For her sister, Patti Tate has launched a national boycott against Geffen Records after Guns N' Roses, which records on the Geffen label, refused to remove a song written by Manson from its new album, "The Spaghetti Incident?"

Tate said the record company "is putting Manson up on a pedestal for young people who don't know who he is to worship like an idol." She and other members of the Doris Tate Crime Victims Bureau are asking people to write and fax letters of protest to Geffen Records as well as to phone the record company.

Ed Rosenblatt, Geffen Records president, has told The Times that the company "would have preferred that the song wasn't on the album, but given our belief in freedom of speech as well as the clear restraints of our legal agreements with the band, it is not our decision to make. That decision belongs solely to Guns N' Roses. We genuinely regret the distress the situation has caused."

Geffen Records has said neither Manson nor Guns N' Roses will collect any money from the song, and royalties will be funneled to the son of one of Manson's victims and to various environmental and crime-victim organizations. But that doesn't satisfy Tate, who three weeks ago faced Geffen executives in a private meeting.

"Nothing came out of it," she said, "but it was necessary for me to sit down with them, face to face and ask them, 'Do you realize what you are creating here?' This isn't about whether or not Manson is making money or who is making money. This is about Manson still profiting by becoming a cult hero, an idol to a lot of young kids out there who will buy the album. And that's where violence and crime is hitting us the worst right now, with our kids.

"I wanted to go in there and state exactly where I stood and that I would continue on with the boycott. I needed to touch them with my story, with my sister's story, with her memory."

Throughout her life, Tate, a friendly, soft-spoken woman, has fought to keep the memory of her sister alive because "you don't want people to forget what Manson and his cult did and what others like them are capable of doing," she said.

"Keeping Sharon's memory alive keeps this senseless tragedy alive in the minds of many. We can't go around thinking that 'this won't happen to me, it only happens to other people,' because one day it's going to hit home.

"The fact is that one out of every four people in California (is) going to be a victim of a serious crime: murder, rape, mayhem. We are all going to be touched by crime eventually, and it is going to get worse unless we start making our officials start changing some laws, like stiffer penalties for criminals, and laws that protect and give us, the victims, rights also."

It is also for her sister that Tate crusades for justice on behalf of crime victims, through the efforts of the nonprofit Doris Tate Crime Victims Bureau in Sacramento. The bureau, which advocates passage of legislation for victims and their rights, was founded in 1992 by Doris Tate, who helped forge the crime victims' movement nationwide after her daughter Sharon's murder. Doris Tate died in July, 1992, from a brain tumor at the age of 68.

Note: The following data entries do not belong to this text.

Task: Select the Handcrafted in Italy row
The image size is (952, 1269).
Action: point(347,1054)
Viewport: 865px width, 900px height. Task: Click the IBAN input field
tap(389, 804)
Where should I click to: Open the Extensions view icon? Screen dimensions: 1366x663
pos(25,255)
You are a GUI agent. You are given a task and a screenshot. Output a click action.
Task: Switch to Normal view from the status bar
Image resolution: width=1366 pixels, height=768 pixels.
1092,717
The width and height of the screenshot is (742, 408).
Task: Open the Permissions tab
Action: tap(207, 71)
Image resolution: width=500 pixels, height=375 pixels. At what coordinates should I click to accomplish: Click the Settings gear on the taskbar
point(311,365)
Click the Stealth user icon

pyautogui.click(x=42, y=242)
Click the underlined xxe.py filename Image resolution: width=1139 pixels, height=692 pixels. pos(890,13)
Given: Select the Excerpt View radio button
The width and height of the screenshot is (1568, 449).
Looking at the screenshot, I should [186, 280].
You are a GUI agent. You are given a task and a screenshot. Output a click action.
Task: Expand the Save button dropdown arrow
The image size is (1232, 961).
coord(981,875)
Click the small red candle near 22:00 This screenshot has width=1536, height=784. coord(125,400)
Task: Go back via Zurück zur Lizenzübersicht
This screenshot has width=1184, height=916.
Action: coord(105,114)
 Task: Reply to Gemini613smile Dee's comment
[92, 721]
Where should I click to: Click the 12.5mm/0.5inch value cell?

Patti Tate was at her mother's side.

"I promised my mom before she died that I would continue on. This got started because it was her dream to pull together all the victims' groups to make a difference in government and so that we can all stand united," she said.

Tate also promised her mother that she would stay on top of any information regarding her sister's murderers, who also killed wealthy grocer Leno LaBianca and his wife, Rosemary, the night after Sharon Tate was stabbed and hanged Aug. 9, 1969.

Late last month, Patti Tate attended the hearing for Patricia Krenwinkel, a member of the Manson gang up for parole for the 11th time from the California Institution for Women in Frontera. Sitting at a small table facing Krenwinkel, 46, convicted in seven of the Manson cult slayings, Tate told authorities why once again the woman should be denied her freedom. (Leslie Van Houten was up for parole for the 10th time, but Tate said she was not allowed to speak at that hearing because Van Houten was convicted only of conspiring to kill Tate, not of the murder.)